A premissa que nos é vendida é a de que um Bloco Central garante estabilidade. Mas, na realidade, o que ele representa é a mais pura falta de respeito pela vontade popular. Se as eleições não resultarem numa maioria governativa clara, não podemos permitir que, por trás dos cortinados, o jogo político se resuma a uma mera partilha de poder entre os mesmos de sempre, como se o povo não tivesse voz ou direito a decidir quem deve governar. A democracia exige que os partidos se apresentem perante os cidadãos, convençam-nos com as suas propostas e, com a legitimidade das urnas, formem um governo que reflita a escolha popular.
No entanto, a proposta de um Bloco Central começa a ser discutida com frequência nas sombras da política, com alguns dos maiores nomes do sistema, como Ferro Rodrigues, a ver essa solução como a mais viável caso os resultados eleitorais não tragam uma maioria clara. Mas que tipo de estabilidade é essa que se baseia numa união entre partidos que, durante anos, se apresentaram como opostos? Que confiança pode o povo ter num sistema político que, em vez de dar voz aos resultados das eleições, tenta a todo custo emendar as escolhas do eleitorado, construindo alianças de conveniência?
Não é essa a democracia pela qual muitos lutaram. Os partidos têm de ganhar as eleições nas urnas, e se, porventura, não conseguirem formar uma maioria governativa, isso não pode ser desculpa para recorrer a um Bloco Central.

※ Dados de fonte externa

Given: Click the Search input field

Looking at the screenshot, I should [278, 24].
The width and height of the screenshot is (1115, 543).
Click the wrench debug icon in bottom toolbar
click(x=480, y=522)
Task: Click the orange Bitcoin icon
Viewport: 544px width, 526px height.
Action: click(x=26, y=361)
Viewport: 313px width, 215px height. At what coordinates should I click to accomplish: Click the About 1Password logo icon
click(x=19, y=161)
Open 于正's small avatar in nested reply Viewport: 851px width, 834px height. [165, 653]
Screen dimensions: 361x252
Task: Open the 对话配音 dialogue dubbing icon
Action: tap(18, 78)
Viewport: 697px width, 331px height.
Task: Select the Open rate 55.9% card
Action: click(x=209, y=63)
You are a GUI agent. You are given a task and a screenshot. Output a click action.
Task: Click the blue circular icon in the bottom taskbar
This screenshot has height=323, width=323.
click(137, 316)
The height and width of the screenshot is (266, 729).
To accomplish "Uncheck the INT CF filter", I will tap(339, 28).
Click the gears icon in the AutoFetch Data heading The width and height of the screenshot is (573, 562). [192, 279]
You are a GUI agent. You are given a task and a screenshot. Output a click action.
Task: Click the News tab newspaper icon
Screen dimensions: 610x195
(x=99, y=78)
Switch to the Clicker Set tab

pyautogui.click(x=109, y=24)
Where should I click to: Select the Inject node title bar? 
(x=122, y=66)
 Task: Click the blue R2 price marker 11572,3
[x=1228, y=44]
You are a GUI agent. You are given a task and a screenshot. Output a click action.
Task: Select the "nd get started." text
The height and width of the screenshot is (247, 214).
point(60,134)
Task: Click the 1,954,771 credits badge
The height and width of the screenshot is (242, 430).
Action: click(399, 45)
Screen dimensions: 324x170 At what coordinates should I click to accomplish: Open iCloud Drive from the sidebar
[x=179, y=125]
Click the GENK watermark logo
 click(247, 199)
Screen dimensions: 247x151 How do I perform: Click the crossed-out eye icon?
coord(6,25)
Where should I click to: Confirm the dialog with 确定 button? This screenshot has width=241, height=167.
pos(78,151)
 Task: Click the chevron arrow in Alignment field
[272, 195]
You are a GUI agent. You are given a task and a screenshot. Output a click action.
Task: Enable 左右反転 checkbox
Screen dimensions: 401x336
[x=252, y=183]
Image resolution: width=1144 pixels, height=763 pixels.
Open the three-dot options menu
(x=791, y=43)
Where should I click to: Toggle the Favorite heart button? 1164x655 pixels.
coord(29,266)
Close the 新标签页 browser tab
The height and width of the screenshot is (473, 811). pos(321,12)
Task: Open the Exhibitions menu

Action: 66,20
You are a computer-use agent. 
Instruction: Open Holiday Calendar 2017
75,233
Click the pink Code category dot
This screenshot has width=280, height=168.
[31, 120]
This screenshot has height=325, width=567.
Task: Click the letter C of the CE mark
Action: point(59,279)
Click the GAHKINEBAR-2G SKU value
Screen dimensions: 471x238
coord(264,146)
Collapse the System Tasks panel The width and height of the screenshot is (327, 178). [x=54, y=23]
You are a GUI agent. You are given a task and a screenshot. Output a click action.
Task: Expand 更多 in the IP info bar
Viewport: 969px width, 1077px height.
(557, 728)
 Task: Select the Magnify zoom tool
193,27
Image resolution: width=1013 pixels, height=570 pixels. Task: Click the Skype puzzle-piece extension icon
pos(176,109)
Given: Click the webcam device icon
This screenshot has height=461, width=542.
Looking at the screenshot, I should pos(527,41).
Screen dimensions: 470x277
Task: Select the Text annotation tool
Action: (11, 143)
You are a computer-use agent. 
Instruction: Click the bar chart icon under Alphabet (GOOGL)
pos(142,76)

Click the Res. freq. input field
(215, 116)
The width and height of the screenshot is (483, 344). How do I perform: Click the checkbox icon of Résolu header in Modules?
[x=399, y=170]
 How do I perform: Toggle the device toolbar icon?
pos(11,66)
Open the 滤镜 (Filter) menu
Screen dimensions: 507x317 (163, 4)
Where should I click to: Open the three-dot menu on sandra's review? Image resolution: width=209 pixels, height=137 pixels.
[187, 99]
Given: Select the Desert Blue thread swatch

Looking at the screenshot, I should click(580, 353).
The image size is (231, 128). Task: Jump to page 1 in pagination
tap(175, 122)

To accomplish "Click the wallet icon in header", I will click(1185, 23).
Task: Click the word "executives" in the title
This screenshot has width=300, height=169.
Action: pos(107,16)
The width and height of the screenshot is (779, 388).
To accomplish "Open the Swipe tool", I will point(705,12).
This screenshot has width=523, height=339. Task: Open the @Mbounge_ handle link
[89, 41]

A proposta, ao contrário do que muitos tentam fazer crer, não é uma solução para a crise política, mas uma expressão da falência do sistema. O Bloco Central será um pacto entre os mesmos de sempre, uma tentativa de perpetuar no poder uma elite que, incapaz de responder às exigências da sociedade, prefere salvar-se a qualquer custo. A verdadeira questão é: quem realmente se beneficia de uma aliança entre adversários históricos que, em nome de uma falsa estabilidade, se fecham no seu próprio mundinho?
Os partidos devem fazer o seu trabalho: apresentar as suas propostas, disputar os votos e, caso não consigam uma maioria, aceitar a responsabilidade das urnas. O povo não vota para ver o seu voto distorcido e a vontade das urnas ignorada. Um Bloco Central não é estabilidade. Ele é uma mentira que apenas serve para proteger interesses partidários que não têm mais nada a oferecer a Portugal. Uma solução construída em acordos obscuros e sem legitimidade popular só conseguirá afastar ainda mais os cidadãos da política.
O maior risco de um Bloco Central é que ele alimenta o descrédito nas instituições. O eleitorado já está cansado de ver soluções tomadas à margem da sua vontade. A política de bastidores não é a resposta à crise que enfrentamos. A verdadeira resposta é dar a palavra ao povo e fazer com que os partidos, em vez de se aliar aos seus adversários, comecem a olhar para as suas propostas com honestidade, com a coragem de mudar, de evoluir e de, finalmente, servir o interesse público.
Se, após as eleições, os partidos não conseguirem formar um governo e escolherem o Bloco Central como uma saída fácil, o sinal será claro: o sistema político falhou. Será a declaração de que a vontade do povo não importa, que o voto não tem valor, e que a política em Portugal está reduzida a uma luta pelo poder a qualquer custo. Nesse cenário, o verdadeiro vencedor será o populismo, que se alimenta da insatisfação e da frustração de quem vê a sua voz desconsiderada. E, infelizmente, já sabemos como essa história termina.
A política portuguesa tem uma oportunidade de ouro: a de quebrar com o ciclo de promessas vazias e de partidos viciados. Mas para isso, precisa de um compromisso genuíno com o povo. O Bloco Central não será esse compromisso. Ele será o último suspiro de uma democracia que, se não for protegida, estará condenada a murchar para dar lugar a uma política vazia e sem rumo.